Task description>
Hand back, word for word, the lines from the one containing "Given: Click Take Retirement Quiz button" to the end of the records, both included, and leave out pictures.

Input data>
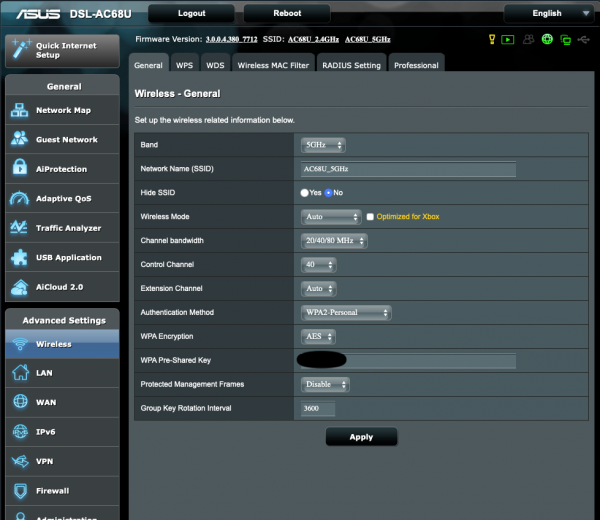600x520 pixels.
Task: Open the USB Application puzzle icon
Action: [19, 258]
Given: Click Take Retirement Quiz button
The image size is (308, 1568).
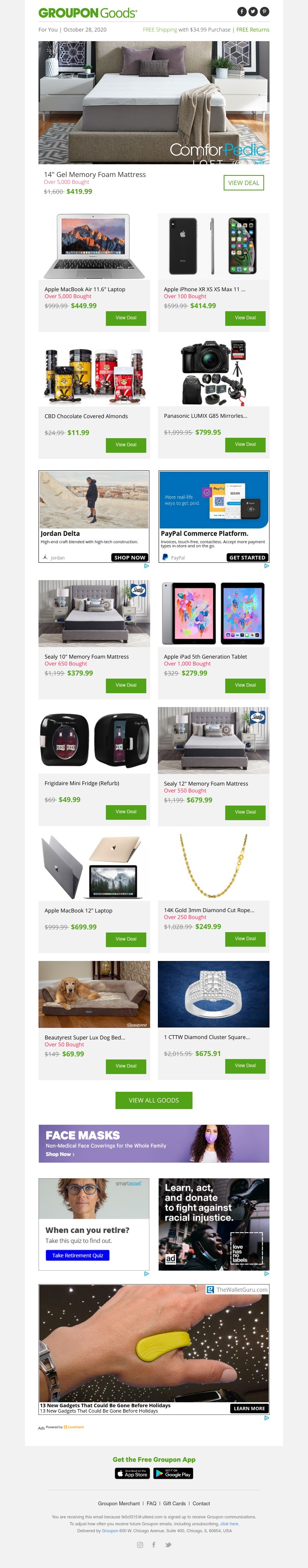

Result of the exercise>
Given: Click Take Retirement Quiz button
The image size is (308, 1568).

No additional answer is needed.